◆ **Task prompt**:
Retype, exactly and only, each line from the one containing "The width and" to the end of the records below.
▼
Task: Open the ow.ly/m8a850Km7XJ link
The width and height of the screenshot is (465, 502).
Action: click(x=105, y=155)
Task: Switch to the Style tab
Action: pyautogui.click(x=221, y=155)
▲
◆ **Exercise result**:
The width and height of the screenshot is (465, 502).
Action: click(x=105, y=155)
Task: Switch to the Style tab
Action: pyautogui.click(x=221, y=155)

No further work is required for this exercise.